Le fait est que les détenus sont en général très mal informés de leurs droits et des possibilités qui leurs sont ouvertes de les exercer, et que l'administration pénitentiaire ne risque pas de leur faciliter la tâche.
La meilleure solution serait effectivement l'ouverture de bureaux de vote à l'intérieur des prisons, qui permettrait une participation optimale en épargnant pas mal de paperasse, et qui fonctionnent relativement bien dans pas mal de pays qui ne sont pourtant pas labellisés "pays des droits de l'Homme"
En effet, les détenus, pour pouvoir voter par procuration, doivent trouver une personne inscrite sur les listes électorales de leur circonscription (qui change selon la longueur de la peine) qui accepte de prendre la peine de voter pour lui, et faire venir un officier de police dans l'enceinte de la prison, ce qui n'est pas facile vue la lenteur des procédure de l'administration pénitentiaire. Les permissions de sortie sont par ailleurs délivrées au compte-goutte, et selon des règles très strictes, qui excluent entre autres les prévenus (pourtant en théorie présumés innocents !)
Bref, il y a beaucoup de progrès à faire, qui ne semblent malheureusement pas être une priorité pour les politiques...
Bonne journée à vous

Et non, cher Mad, l'objectif premier de la prison n'est pas de favoriser la réinsertion ni la prévention de la récidive, mais de venger la société pour l'atteinte qu'elle a subi. Ca découle du Droit Romain et ça n'a pas changé depuis. Aucune société ne peut fonctionner normalement si une punition n'est pas appliquée pour les membres qui ne respectent pas ses règles.
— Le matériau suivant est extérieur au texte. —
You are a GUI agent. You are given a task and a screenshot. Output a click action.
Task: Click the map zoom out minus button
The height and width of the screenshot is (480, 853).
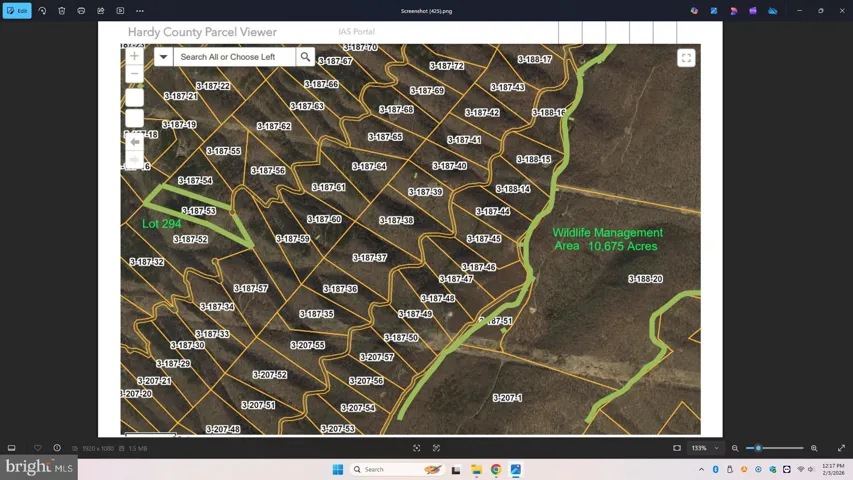point(134,74)
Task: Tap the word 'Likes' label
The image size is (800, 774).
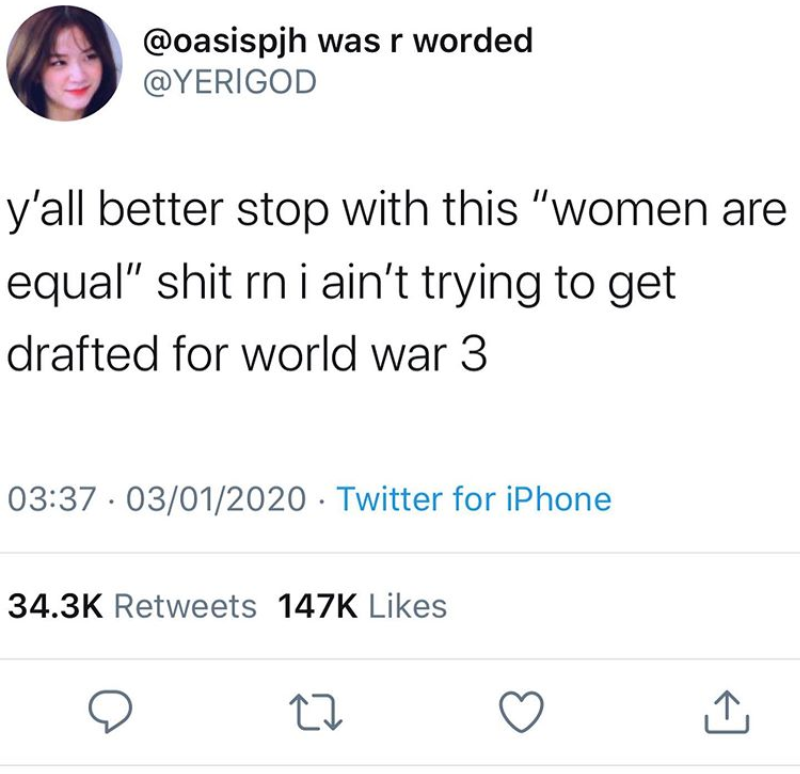Action: pos(408,606)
Je souhaite à tous ceux qui usent et abusent du mot "réactionnaire" à chaque fois que quelqu'un n'est pas d'accord avec eux, de subir une grave agression.

Bonjour ELGMV9UA8,
Je ne remets évidemment pas en cause le principe de la punition pour l'acte commis, tant que celle-ci reste proportionnée et respecte les droits de la personne (dont fait partie celui de voter, depuis maintenant plus de 20 ans)
De façon totalement pragmatique (car le principe de respect minimal dû à tout être humain parait échapper à certains...), il me semble simplement que le fait de déshumaniser et d'exclure systématiquement les détenus de la société ne leur donne absolument aucune chance de ne pas retomber dans leur vice à la sortie, et ainsi d'alimenter la criminalité par leur récidive.
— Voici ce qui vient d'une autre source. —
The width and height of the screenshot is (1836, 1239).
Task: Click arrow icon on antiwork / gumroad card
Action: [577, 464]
Quant à votre charmant vœu de bonne santé, je ne vous le retourne pas, car une agression est quelque chose que je ne souhaite à personne, et c'est pour cela qu'il me semble nécessaire de favoriser la réinsertion plutôt que d'ostraciser les détenus et d'augmenter encore leur haine de la société, quelque soit l'idée que le droit romain se fait de la prison.